Declaro que soy un romántico empedernido, me encanta el género de romance en todas sus variaciones, pero con esta historia fue diferente y es que me dejó con una sensación extraña al llegar final.
Primero decir que no se trata de un enemies to lovers pues el odio solo proviene de Elena, la protagonista, quien no soporta a Marcos ni a metros de distancia. Fueron compañeros de colegio y allí Marcos fue bastante insoportable con ella, las riñas entre él y Elena eran frecuentes; sin embargo, ya siendo adultos, ese tema quedó casi sepultado.
La novela funcionaría como comedia romántica; aunque, si soy sincero, fueron muy pocos esos momentos divertidos.

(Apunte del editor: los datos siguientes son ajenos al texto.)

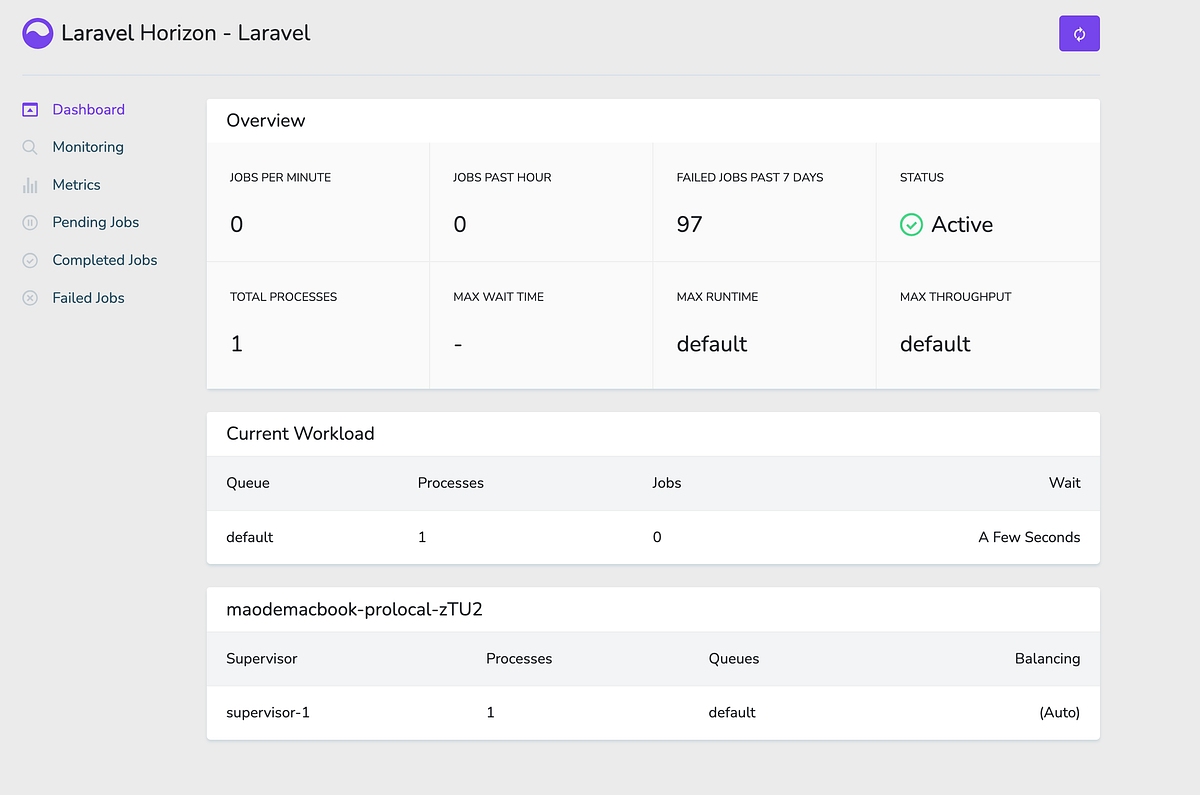Click the Laravel Horizon wave logo icon
Image resolution: width=1200 pixels, height=795 pixels.
pyautogui.click(x=37, y=33)
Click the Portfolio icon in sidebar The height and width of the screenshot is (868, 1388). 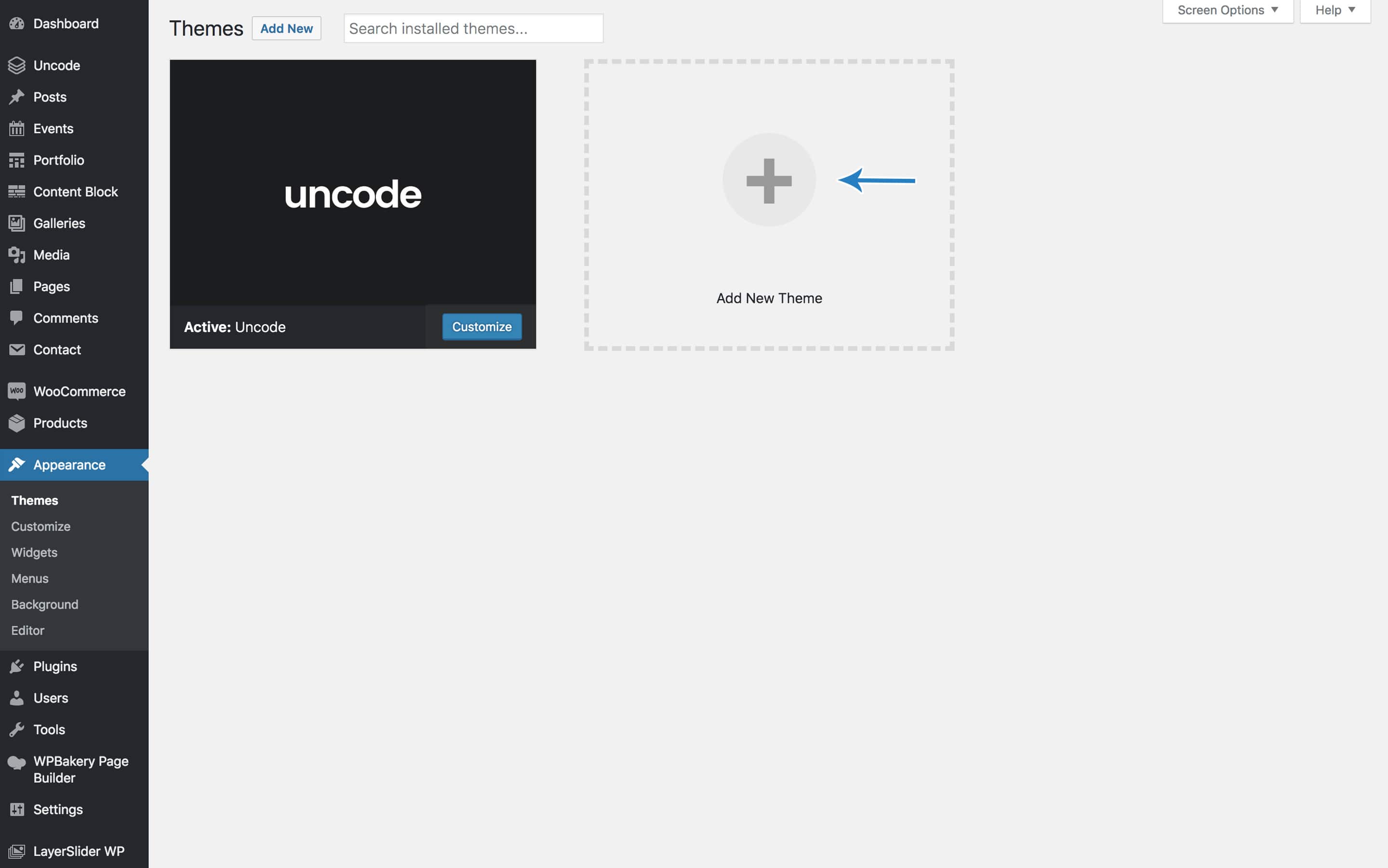coord(16,160)
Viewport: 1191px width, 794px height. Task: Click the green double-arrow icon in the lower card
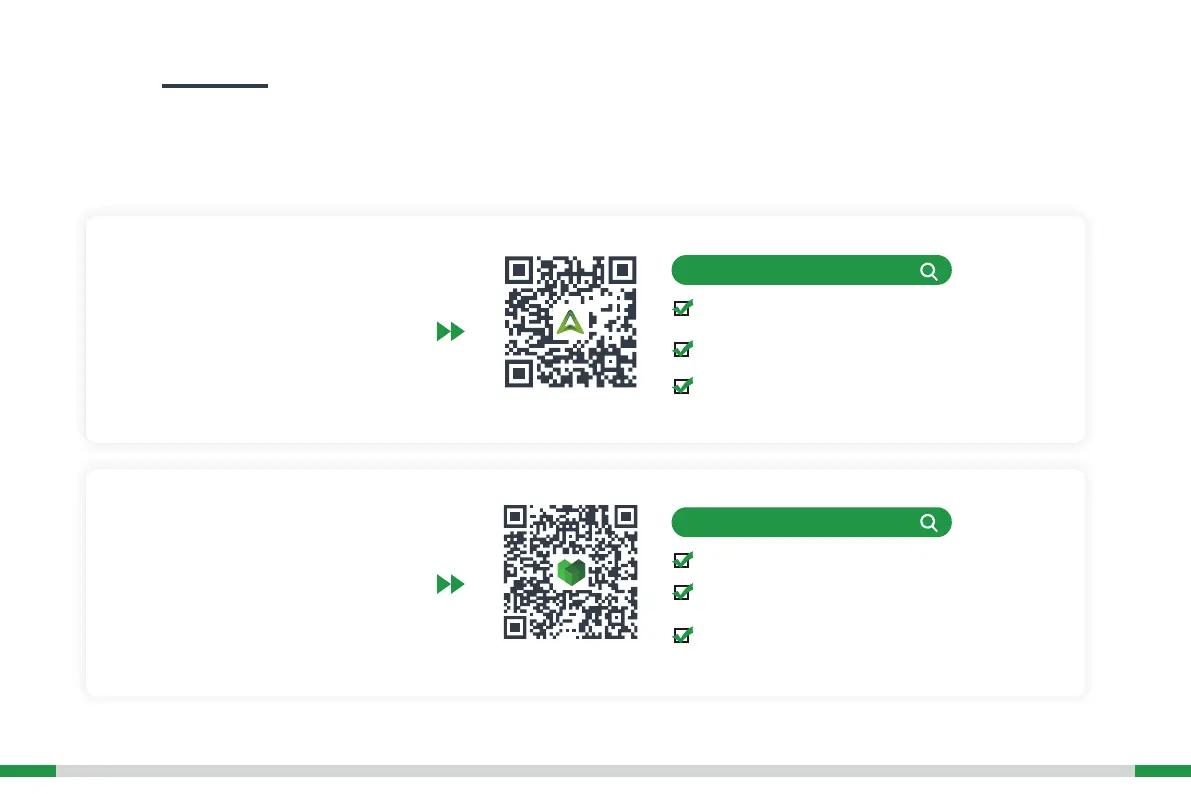point(451,584)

Destacar que el libro tiene una narración sencilla, que fluye naturalmente y uno termina enganchado. Me gustó, también, que los títulos de los capítulos correspondían a películas románticas que se amoldaban a esa pequeña parte que se narraba en el capítulo. Y sí, me anoté un par de títulos que no conozco. El aire veraniego de la historia fue otro plus porque estoy justo en una zona húmeda donde caliente de día y de noche, así que pude disfrutar esas pequeñas referencias al clima. También tiene bastantes referencias a música, libros y películas; otro punto a favor.
¿Qué no me gustó? La cantidad de sexo en el libro, la trama transcurre entre Elena y Marcos en la cama a cada nada, reforzado con un par de diálogos tiernos para suavizar ese “momento picante”.
Sumado a lo anterior, la protagonista me pareció insoportable, su actitud era de una chica de 15 años que está descubriendo el mundo y el amor. Se supone que es adulta, pero se me hizo demasiado infantil. Además, en cuanto Elena recibía algún mensaje con referencia incluida, actuaba confundida. Por ejemplo: respecto a juego de tronos, nunca he visto la serie ni leído los libros y dudo que lo haga, pero si me dicen Daenerys o Jon Snow, los relaciono con ello. La protagonista vive debajo de una roca y lo justifica con un: «es que solo veo documentales». No, mi ciela. Eso le resta credibilidad al personaje, sobre todo tratándose de una novela ambientada en la actualidad donde abunda la tecnología y las redes sociales. Marcos, por otro lado, me encantó; dentro de todo, su actitud de ego súper-inflado, me gustó y se me hizo divertido, fue un personaje creíble y, por momentos, sus diálogos, aunque demasiado poéticos, me gustaron.
Me estoy cuestionando si leer o no la continuación. Pueda que la pase mal, peor o sea una experiencia mejor que la primera parte. Lo averiguaremos.